Just half a glass of wine or one small bottle of beer a day can lead to obesity, diabetes and high blood pressure, a major study suggests. 

The risk of metabolic syndrome (a combination of the three life-threatening conditions) rises in tandem with alcohol consumption, researchers found.

The study of almost 27 million adults found that those who enjoyed a regular tipple were far more likely than those who abstained to suffer from health problems. 

Men who downed an average of half a glass of wine or a quarter pint of beer daily were 10 per cent more prone to obesity, and metabolic syndrome.

One to two glasses of wine, or up to a pint of beer, was associated with 22 and 25 per cent greater odds, respectively, and rising to 34 and 42 per cent beyond this.

This was compared with those who never drank.  

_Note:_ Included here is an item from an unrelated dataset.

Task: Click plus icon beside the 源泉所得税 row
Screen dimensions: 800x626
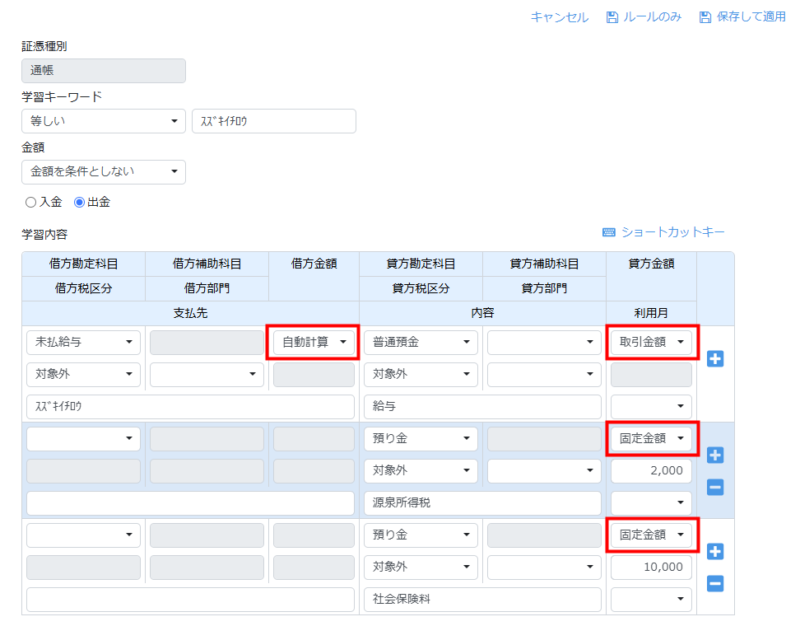Action: click(x=715, y=455)
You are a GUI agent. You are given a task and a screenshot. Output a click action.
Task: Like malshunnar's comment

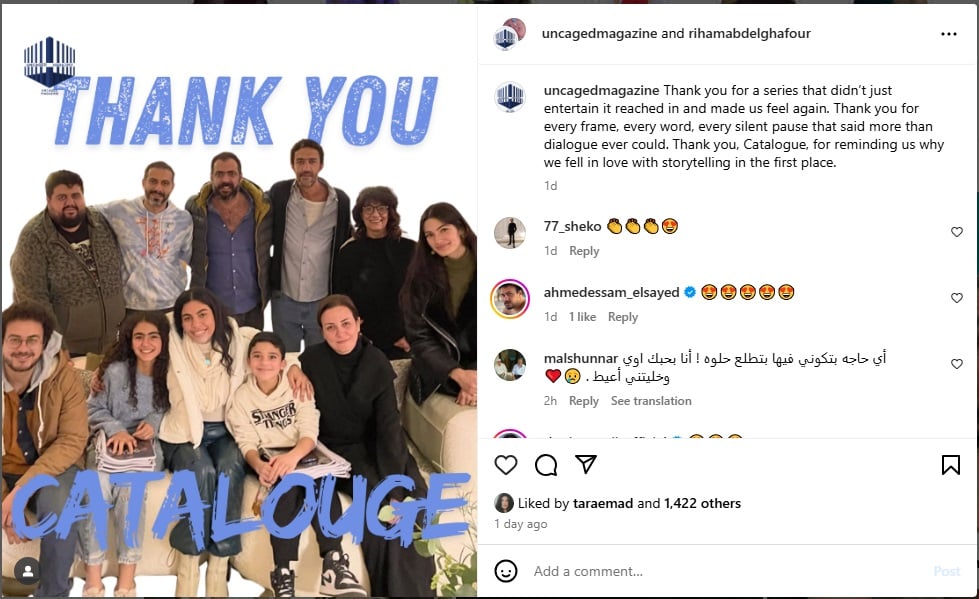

In women, regular drinking was shown to increase the risk of obesity, though the occasional tipple appeared to offer some protection against metabolic syndrome. 

Half a glass of wine a day raised the risk of obesity by nine per cent, but reduced the odds of metabolic syndrome by three per cent (compared with non-drinkers).

And women drinking more than two glasses a day were 22 and 18 per cent more likely to develop obesity and metabolic syndrome, respectively.

The study was presented at the virtual European and International Congress on Obesity was based on over 14 million men and 12 million women in South Korea.

Lead author Dr Hye Jung Shin, of the National Medical Centre in Seoul, South Korea, said: “Consuming more than half a standard alcoholic drink a day is associated with an increased risk of obesity and metabolic syndrome in both men and women, and the risk rises in proportion with alcohol intake.”

“Even light alcohol intake is linked to metabolic syndrome.”

The syndrome is linked to a host of health problems, causing high blood sugar and cholesterol, increasing the chance of a heart attack and stroke.

Researchers analysed two years of data from the Korean National Health Insurance System collected in 2015 and 2016.

The team defined one standard drink as 14g of alcohol, roughly equivalent to a small (118ml) glass of wine or a 355ml bottle of beer. Other factors taken into account included age, exercise levels, smoking history and income.